She paused and, me failing to respond, she continued her voice beginning to quiver, “I’ve thought about you a lot, Travis. I’m sorry for treating you like I did, you know, like I did back then. I’ve wanted to see you for a long time, but you fell off the radar. I knew you came here a lot to visit, but you were never around. I’m sorry this circumstance was what finally gave me the chance to see you. ”
I grunted a response, not feeling much like hashing out old stuff. I looked by her, not wanting to meet her eyes.
She continued, “It was wrong of me, I know, just all of a sudden, I don’t know, just to ignore you like I did. It was stupid but I wanted to explore, to have girlfriends and check out other guys. We were always so close, I needed space.
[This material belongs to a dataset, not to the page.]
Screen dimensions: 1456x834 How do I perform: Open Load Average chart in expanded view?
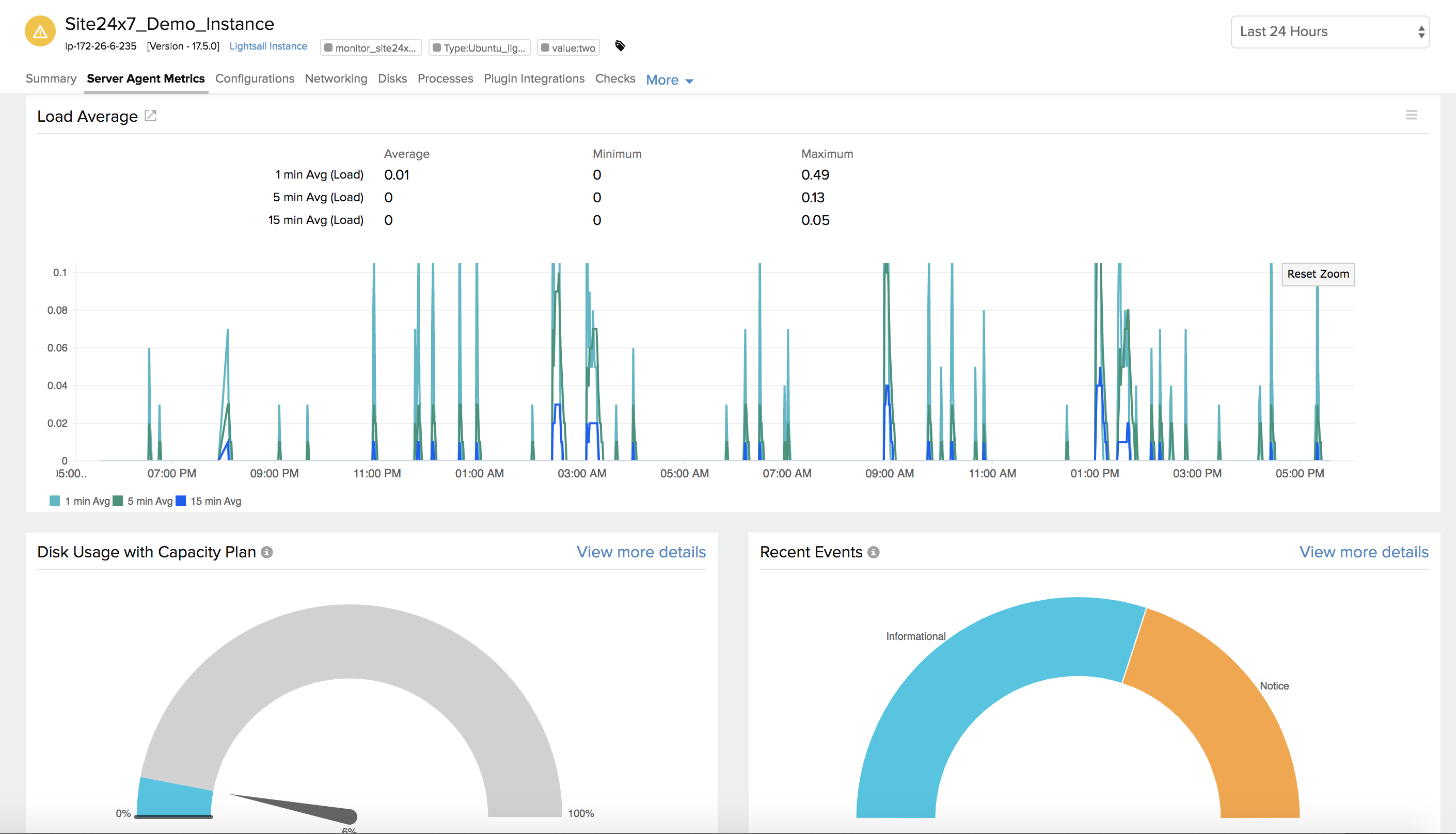point(150,116)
I should’ve talked to you then, I shouldn’t have just cut you off like I did, but I was young and didn’t know how to talk to you about the things I felt. I’m sorry. I know I must have hurt you.”
I grunted again, not having any response. The anger and confusion I felt back then came rushing back. She didn’t say anything, just stood there.
Then, with dripping sarcasm in my voice, I said, “I’m sorry. I don’t know what to say. Seeing you after all these years, the way things happened back then. You really hurt me. Just all of a sudden you ignored me, like I was a pariah or something. I thought we were friends. But no, you went off made other friends. Never talked to me. You were popular. I was just another kid. Maybe it was my fault that I never really had any really close friends in high school. I don’t know, but I hated it.”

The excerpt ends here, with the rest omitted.